Warfarin, a vitamin K antagonist, has been established as an anticoagulant treatment option for more than 60 years. When used appropriately, warfarin is effective in stroke prevention, reducing the risk of AF-related stroke by 64%.1
Warfarin has a narrow therapeutic window and multiple food and drug interactions, necessitating close monitoring of the drug’s effect on a patient through the international normalised ratio (INR) blood test. The effect of warfarin is strongly linked to the level of INR.
The self-monitoring of INR is an option for motivated patients on long-term warfarin treatment or those supported by a carer to monitor for them. Patient self-testing and self-management can improve anticoagulation control. Some studies have shown a statistically significant reduction in thromboembolic events for patients testing their own INRs compared with standard care, and a halving of the risk of mortality in participants with artificial heart valves.

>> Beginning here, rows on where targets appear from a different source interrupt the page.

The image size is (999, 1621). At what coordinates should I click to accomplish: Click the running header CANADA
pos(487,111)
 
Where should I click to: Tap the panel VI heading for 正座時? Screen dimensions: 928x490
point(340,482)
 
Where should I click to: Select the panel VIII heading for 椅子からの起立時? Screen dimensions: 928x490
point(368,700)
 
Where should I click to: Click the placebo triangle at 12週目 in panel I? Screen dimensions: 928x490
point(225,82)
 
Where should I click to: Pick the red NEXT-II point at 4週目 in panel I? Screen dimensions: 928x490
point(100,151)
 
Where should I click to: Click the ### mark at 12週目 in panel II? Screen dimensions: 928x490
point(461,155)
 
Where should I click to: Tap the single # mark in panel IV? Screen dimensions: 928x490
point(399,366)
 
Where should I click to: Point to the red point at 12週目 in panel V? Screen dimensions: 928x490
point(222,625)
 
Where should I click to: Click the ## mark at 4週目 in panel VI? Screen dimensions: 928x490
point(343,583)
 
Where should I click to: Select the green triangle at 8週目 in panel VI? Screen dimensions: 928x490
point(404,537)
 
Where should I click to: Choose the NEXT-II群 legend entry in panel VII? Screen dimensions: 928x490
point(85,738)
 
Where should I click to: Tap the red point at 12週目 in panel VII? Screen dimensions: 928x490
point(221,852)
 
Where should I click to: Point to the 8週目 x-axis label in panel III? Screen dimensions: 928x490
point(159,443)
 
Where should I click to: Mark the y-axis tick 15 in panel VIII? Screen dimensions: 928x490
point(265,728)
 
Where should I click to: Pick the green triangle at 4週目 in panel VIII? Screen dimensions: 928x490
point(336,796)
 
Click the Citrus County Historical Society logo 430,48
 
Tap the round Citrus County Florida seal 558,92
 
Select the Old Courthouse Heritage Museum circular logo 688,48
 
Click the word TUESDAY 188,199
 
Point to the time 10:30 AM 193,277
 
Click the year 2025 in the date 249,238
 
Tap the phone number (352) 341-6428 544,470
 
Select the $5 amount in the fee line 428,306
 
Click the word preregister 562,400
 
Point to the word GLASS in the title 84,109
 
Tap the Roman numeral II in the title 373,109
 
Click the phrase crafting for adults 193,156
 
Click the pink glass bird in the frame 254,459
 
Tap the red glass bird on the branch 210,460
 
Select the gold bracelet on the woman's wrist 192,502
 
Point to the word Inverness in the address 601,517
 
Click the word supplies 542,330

Self-monitoring utilises a handheld device and a drop of blood taken from a finger prick test to measure the INR. In September 2014, NICE recommended the increased use of self-monitoring for appropriate patients on warfarin and approved the use of a point-of-care test (POCT) device.2
The evidence for self-monitoring is
robust and is set out in depth within the NICE guidance. In most studies reviewed within the guidance, there was no significant difference between self-monitoring (and self-management) and standard care and adherence was not found to be problematic.